False discovery. A major flaw of the pooled two-sample t test occurs when variances are unequal and the sample with the larger variance is smaller than the sample with the smaller variance. Then what is intended to be a test at level 5% can have a much higher rejection rate when $H_0$ is true. The Welch t test accommodates unequal variances to remedy this difficulty.
In the simulation below we use a Welch t test to compare a sample of size $n_1=10$ from $\mathsf{Norm}(\mu=100, \sigma=30)$ with a sample of size $n_2 = 30$ from $\mathsf{Norm}(\mu=100, \sigma=15).$ The rejection rate is near 5%. [Simulations are in R. With 100,000 iterations, one can expect about two places of accuracy.]
set.seed(2020)
pv.wt=replicate( 10^5, t.test(rnorm(10,100,30),
rnorm(30,100,15))$p.val )
mean(pv.wt <=.05)
[1] 0.05324
If we try the same comparison with a pooled t test, then the rejection rate is nearly 16% leading to a substantial possibility of 'false discovery'.
pv.pt=replicate( 10^5, t.test(rnorm(10,100,30),
rnorm(30,100,15),var.eq=T)$p.val )
mean(pv.pt <=.05)
[1] 0.15614
A two-sample Wilcoxon (signed rank) test also rejects more than 5% of the time. Not as bad as a pooled test, but bad enough not to make the Wilcoxon test a good choice.
pv.wx=replicate( 10^5, wilcox.test(rnorm(10,100,30),
rnorm(30,100,15))$p.val )
mean(pv.wx <=.05)
[1] 0.09879
Poor power. Furthermore, keeping the same sample sizes and variances as above, we see that the Wilcoxon test has poorer power than the Welch t test. Simulations below compare populations with $\mu_1 = 100$ and $\mu_2 = 125.$ Power is about 85% for Welch and only about 74% for Wilcoxon. (Thus, in spite of the Wilcoxon test's penchant for rejecting too often when $H_0$ is true it rejects less often than the Welch t test when $H_0$ is false.)
set.seed(703)
pv.pt=replicate( 10^5, t.test(rnorm(10,100,30),
rnorm(30,125,15),var.eq=T)$p.val )
mean(pv.pt <=.05)
[1] 0.85495
pv.wx=replicate( 10^5, wilcox.test(rnorm(10,100,30),
rnorm(30,125,15))$p.val )
mean(pv.wx <=.05)
[1] 0.73982
Generally speaking, for normal data, it is a bad idea to choose a nonparametric Wilcoxon test over a Welch t test as a way to deal with heteroscedasticity. (Ideally, a two-sample Wilcoxon test is used to detect a shift in location of two populations with similar shapes. Similar shapes implies equal variability.)

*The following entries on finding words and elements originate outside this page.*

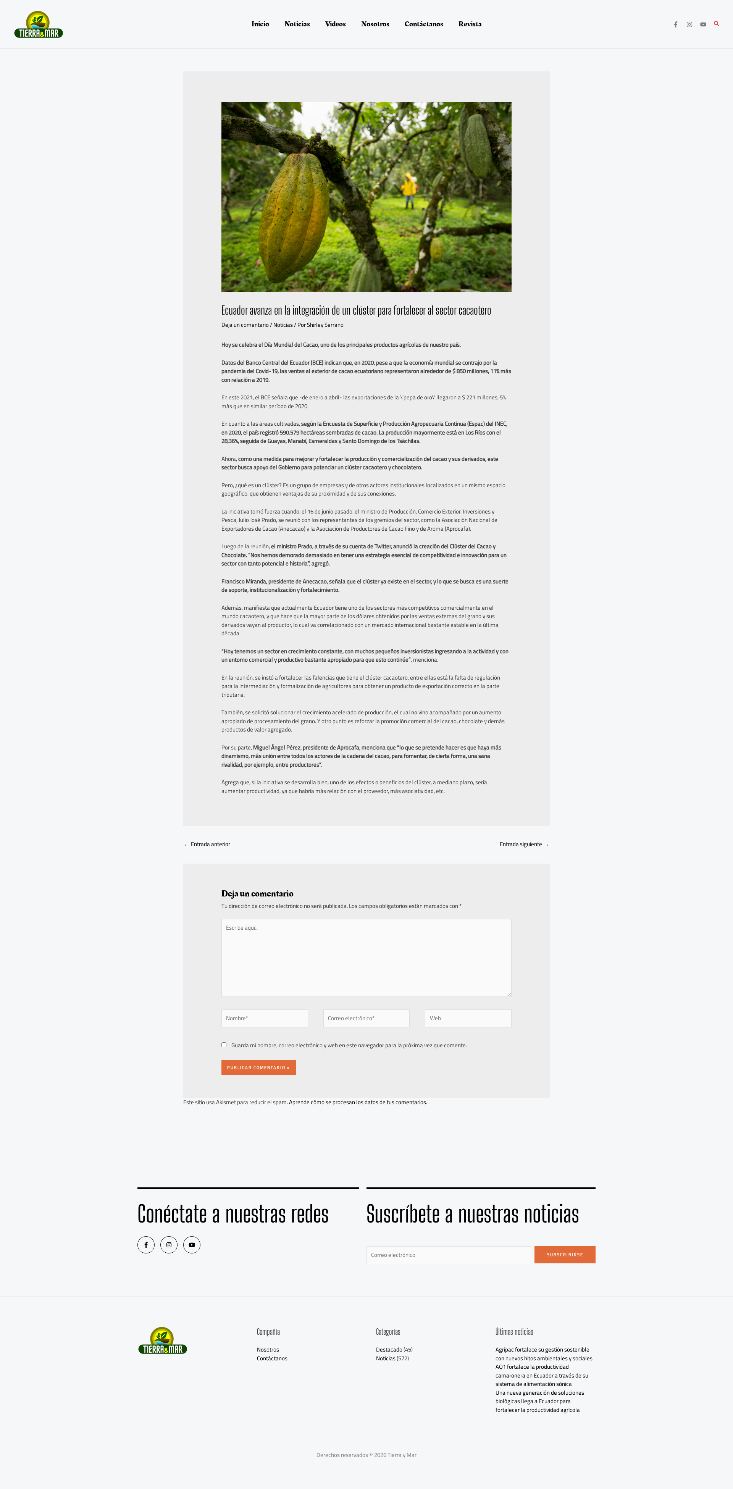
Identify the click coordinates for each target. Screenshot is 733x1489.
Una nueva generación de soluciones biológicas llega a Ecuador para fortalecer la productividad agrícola (540, 1401)
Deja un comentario (245, 324)
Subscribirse (565, 1254)
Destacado (389, 1349)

Note: The R procedure oneway.test implements
a one-way ANOVA with a Satterthwaite-Welch approximation that accommodates unequal group variances. For similar reasons, it should be used in preference to a nonparametric Kruskal-Wallis
test to compare means of three or more normal populations with possibly unequal variances.